Opern-Paradox: Szenische Handlung gibt es kaum. Aber gleichwohl ein Thriller, basierend auf historischen Fakten zur Zeit der französischen Revolution, im Fokus eine Gemeinschaft von Nonnen. Keine Arien. Weder Duette, Terzette noch Ensembles. Nicht einmal eine Liebesgeschichte, und ergo auch keine schmachtenden Tenöre oder eifersüchtigen Baritone. Überhaupt fast keine Männer, und wenn, dann nur als Randfiguren: Bruder, Vater, Prälat und Soldateska. Trotzdem ist alles da, was eine Oper ausmacht, eine selten gespielte zwar, aber eine, die mittlerweile zu den Schlüsselwerken der Gattung des 20. Jahrhunderts gehört. Deren eigenständige tonale Musik – auch das ein Gegensatz zur Avantgarde der 1950er Jahre – das sinnliche Empfinden unmittelbar und mit unwiderstehlichem Sog anspricht: «Dialogues des Carmélites» von Francis Poulenc (1899-1963). Von Poulenc selbst, von dem es halb bewundernd, halb spöttisch hiess, er wechsle ständig und unzimperlich zwischen Cabaret und Kirche, ist das Wort überliefert: «Surtout n’analysez pas ma musique, aimez-la!»

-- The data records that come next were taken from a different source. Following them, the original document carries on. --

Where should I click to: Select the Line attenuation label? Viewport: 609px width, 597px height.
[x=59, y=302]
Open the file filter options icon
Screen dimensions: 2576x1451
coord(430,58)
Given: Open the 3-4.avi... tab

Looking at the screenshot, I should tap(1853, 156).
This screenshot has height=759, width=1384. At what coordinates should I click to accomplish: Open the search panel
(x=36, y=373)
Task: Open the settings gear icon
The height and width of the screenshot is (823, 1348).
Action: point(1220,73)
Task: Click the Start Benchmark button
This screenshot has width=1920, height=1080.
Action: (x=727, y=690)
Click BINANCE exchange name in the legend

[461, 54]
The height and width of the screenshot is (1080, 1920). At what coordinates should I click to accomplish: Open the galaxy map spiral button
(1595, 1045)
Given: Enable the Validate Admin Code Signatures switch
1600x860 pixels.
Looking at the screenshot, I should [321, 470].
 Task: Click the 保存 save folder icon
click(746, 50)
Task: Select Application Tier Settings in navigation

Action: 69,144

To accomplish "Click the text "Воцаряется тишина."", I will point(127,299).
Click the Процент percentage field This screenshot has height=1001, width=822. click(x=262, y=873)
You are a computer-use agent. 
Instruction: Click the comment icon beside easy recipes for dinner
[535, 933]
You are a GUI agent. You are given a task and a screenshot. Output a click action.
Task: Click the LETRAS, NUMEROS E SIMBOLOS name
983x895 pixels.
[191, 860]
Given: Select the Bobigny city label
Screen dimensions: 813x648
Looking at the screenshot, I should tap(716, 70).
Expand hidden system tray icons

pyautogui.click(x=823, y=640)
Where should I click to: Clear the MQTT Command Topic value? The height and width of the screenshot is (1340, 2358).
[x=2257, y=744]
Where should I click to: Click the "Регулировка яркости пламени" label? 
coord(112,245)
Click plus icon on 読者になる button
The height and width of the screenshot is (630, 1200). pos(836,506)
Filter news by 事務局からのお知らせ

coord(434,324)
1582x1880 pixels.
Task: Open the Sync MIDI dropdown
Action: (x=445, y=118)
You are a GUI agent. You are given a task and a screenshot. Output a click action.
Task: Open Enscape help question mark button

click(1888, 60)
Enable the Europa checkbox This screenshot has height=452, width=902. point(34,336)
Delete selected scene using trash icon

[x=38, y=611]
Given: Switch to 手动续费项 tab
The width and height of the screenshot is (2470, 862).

1953 erhielt der Komponist vom Teatro alla Scala einen Werkauftrag. Eigentlich hatte man ein Werk über eine Laienschwester im Umfeld des Franz von Assisi vorgeschlagen, doch er entschied sich für einen anderen Stoff, den er selbst zum Libretto – drei Akte zu je vier Bildern – formte. 1957 erlebte die Oper dann an der Scala unter Nino Sanzogno ihre Uraufführung.

Literarische Vorlagen

Als Grundlage diente Poulenc dabei das Drehbuch «Les dialogues des Carmélites». Verfasst hatte es Georges Bernanos 1947; verfilmt wurde es allerdings erst 1960 (mit Jeanne Moreau, Pascale Audret, Madeleine Renaud, Jean-Louis Barrault u. a.) Am 14. Juni 1951 erlebte der Stoff seine Uraufführung als – deutschsprachiges! – Bühnenstück unter dem Titel «Die begnadete Angst» am Zürcher Schauspielhaus in der Regie von Oskar Wälterlin und mit Therese Giehse als Priorin! Erwähnenswert ist ein Detail in der damaligen Theaterkritik, das später nochmals aufzugreifen ist. Diesen ins Deutsche übertragenen Dialogen, heisst es da, «haftet zu sehr die Bezogenheit auf den Film an. Der fortgesetzte, brüske Wechsel von sechsunddreißig (!) Bildern verrät allzu deutlich den epischen Stil der Filmdramaturgie. [...] Die Tragkraft des Wortes reicht hier nicht aus [...] der für den Film bestimmte Text von Bernanos gewinnt nichts dadurch, daß er auf die Bühne gebracht wird. Ist schon verfilmtes Theater problematisch, so ist es vertheaterter Film noch weit mehr» (DIE ZEIT, 21.6.1951).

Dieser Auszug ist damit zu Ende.